_WHAT YOU SHOULD DO_
Starting with the line that has "Click Felixstow Community School in 2018 row" in the records below and stopping after the line that has "You are a computer-use agent.", output every line exactly and nothing else; skip pictures.

(Beginning of MATERIAL TO PROCESS)

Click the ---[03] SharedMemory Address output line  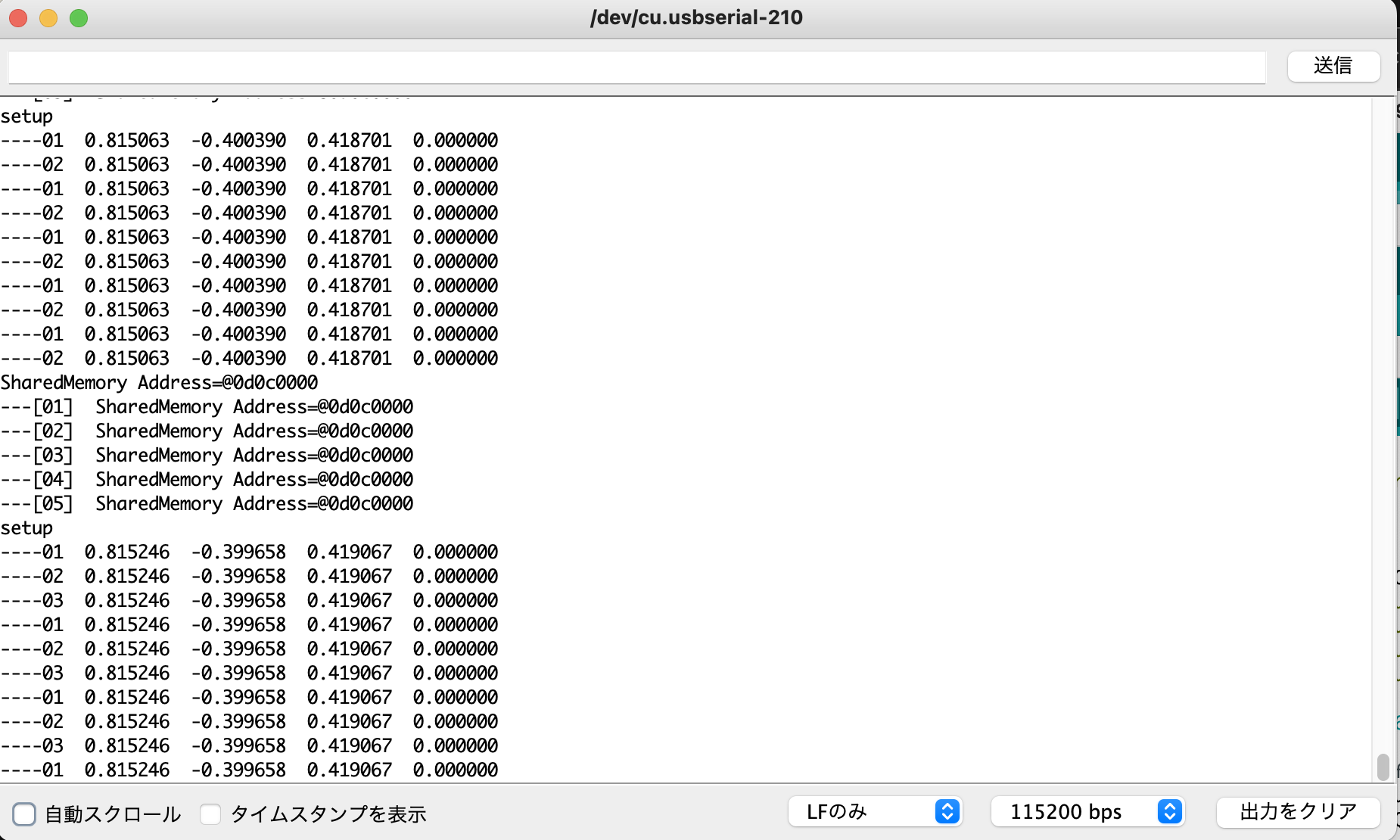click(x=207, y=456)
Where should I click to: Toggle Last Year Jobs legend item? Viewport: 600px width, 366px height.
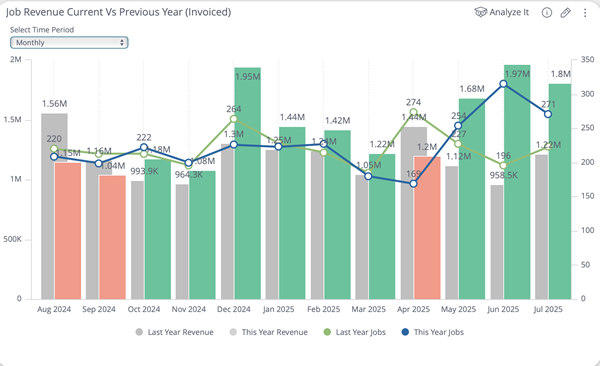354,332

(End of MATERIAL TO PROCESS)
(Beginning of MATERIAL TO PROCESS)

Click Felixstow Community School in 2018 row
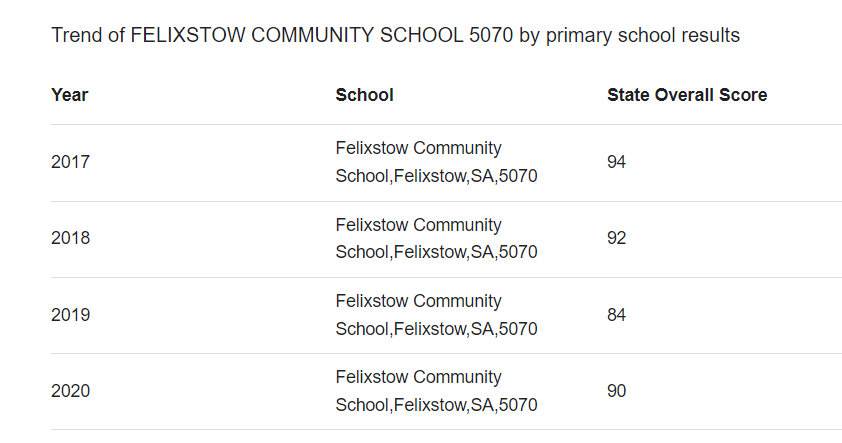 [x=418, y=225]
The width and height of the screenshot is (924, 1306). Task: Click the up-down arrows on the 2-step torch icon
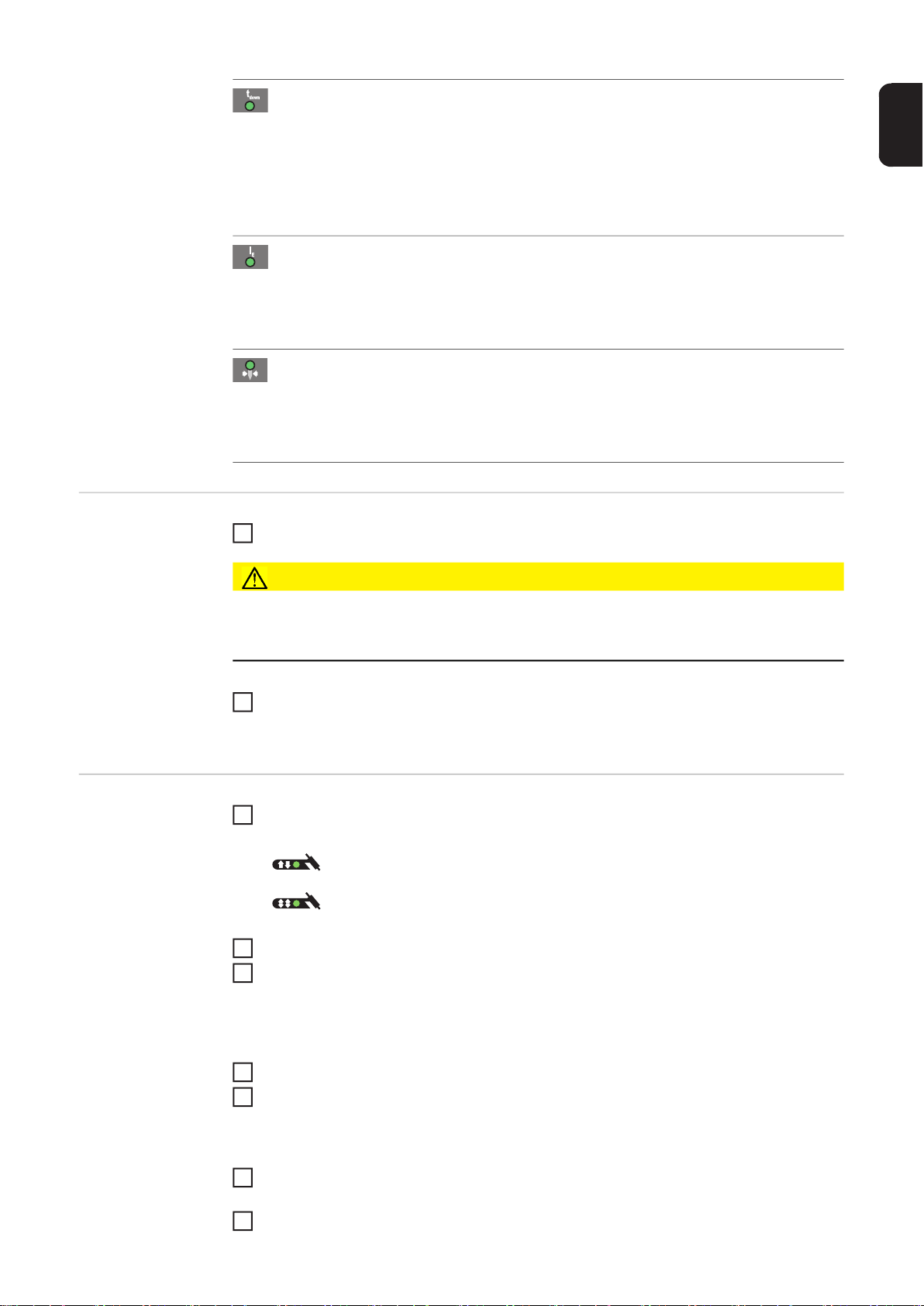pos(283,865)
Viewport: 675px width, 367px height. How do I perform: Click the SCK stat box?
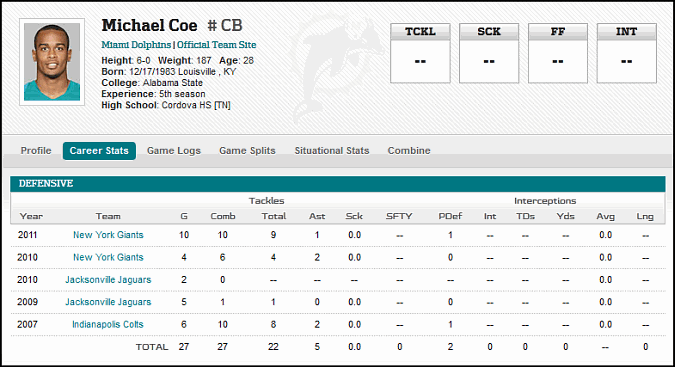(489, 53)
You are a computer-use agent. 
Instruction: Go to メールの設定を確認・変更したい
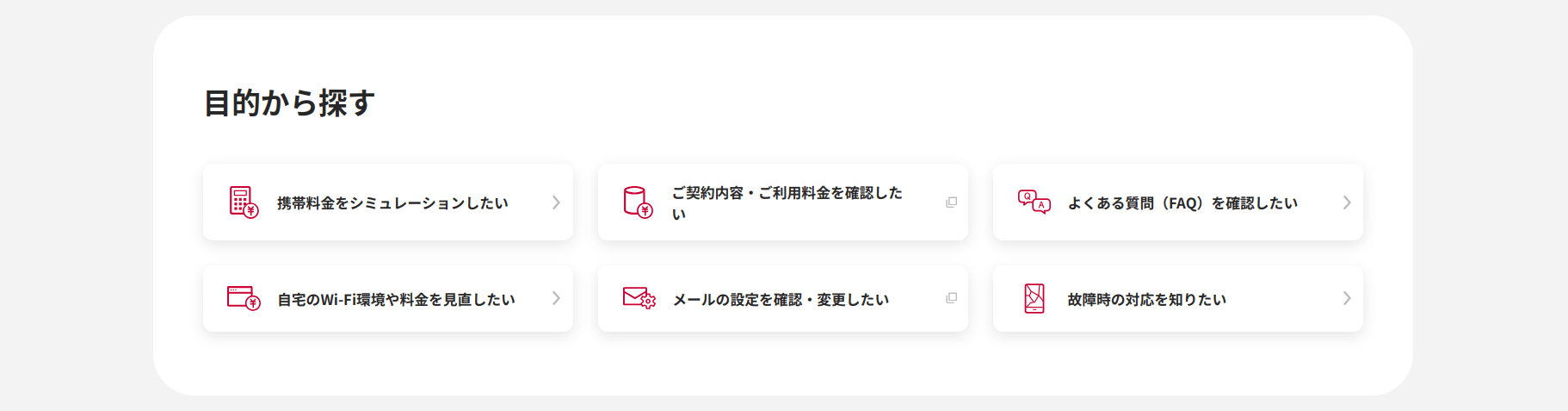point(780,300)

(End of MATERIAL TO PROCESS)
(Beginning of MATERIAL TO PROCESS)

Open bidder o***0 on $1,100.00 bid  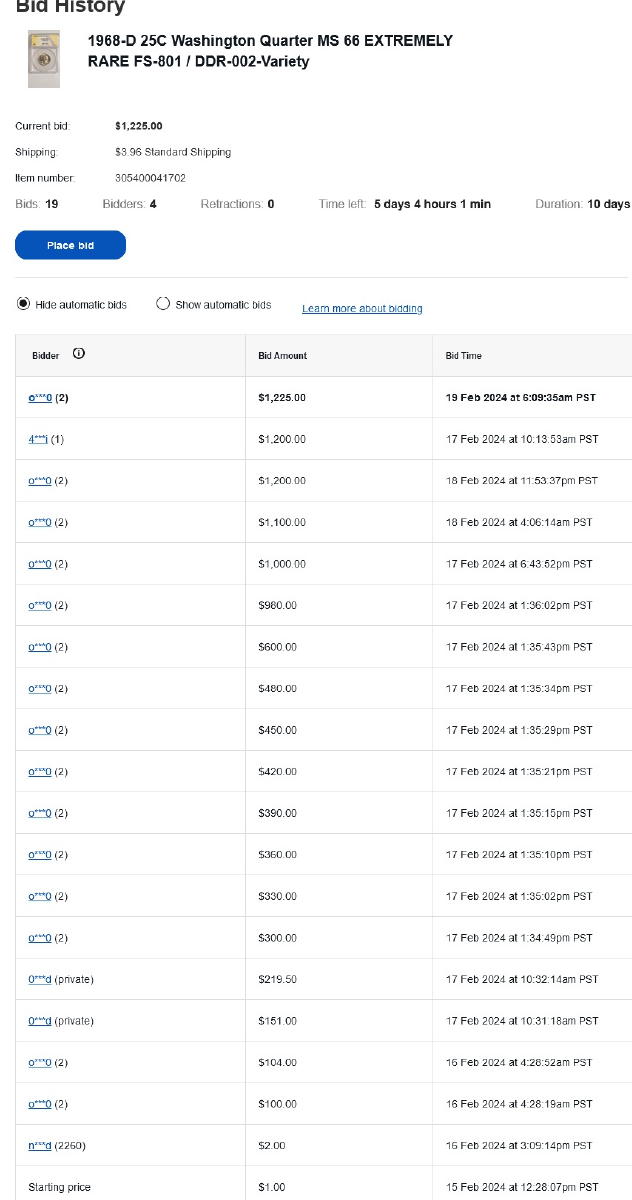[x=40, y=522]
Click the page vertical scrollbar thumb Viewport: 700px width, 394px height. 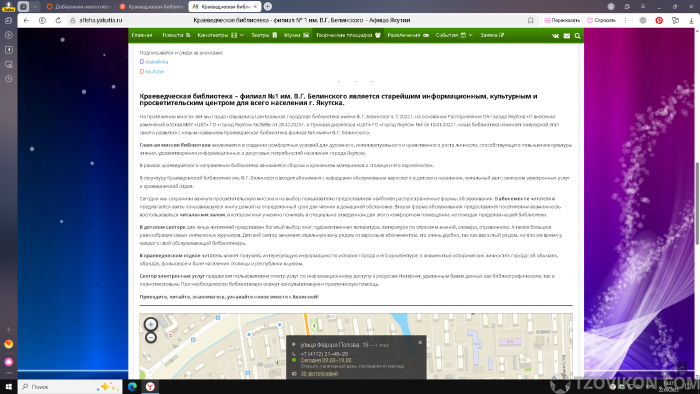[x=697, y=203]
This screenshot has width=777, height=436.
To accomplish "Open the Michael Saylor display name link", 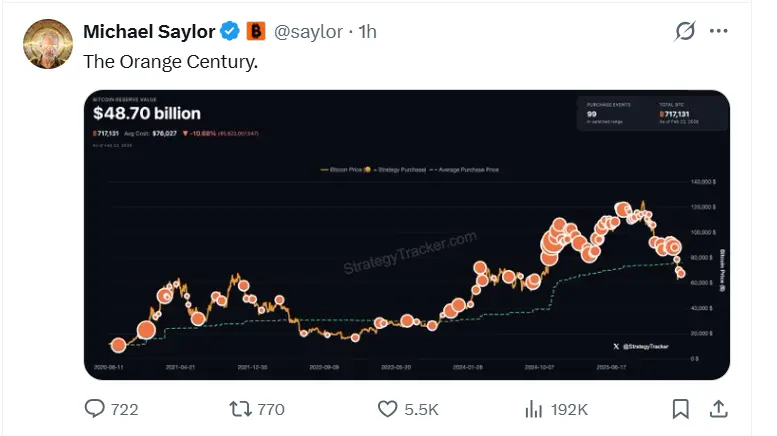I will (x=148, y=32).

(End of MATERIAL TO PROCESS)

_SOLUTION_
Click Felixstow Community School in 2018 row
 [x=418, y=225]
The width and height of the screenshot is (924, 1306). Task: Click the up-down arrows on the 2-step torch icon
pos(283,865)
Viewport: 675px width, 367px height. How do I perform: Click the SCK stat box?
(489, 53)
You are a computer-use agent. 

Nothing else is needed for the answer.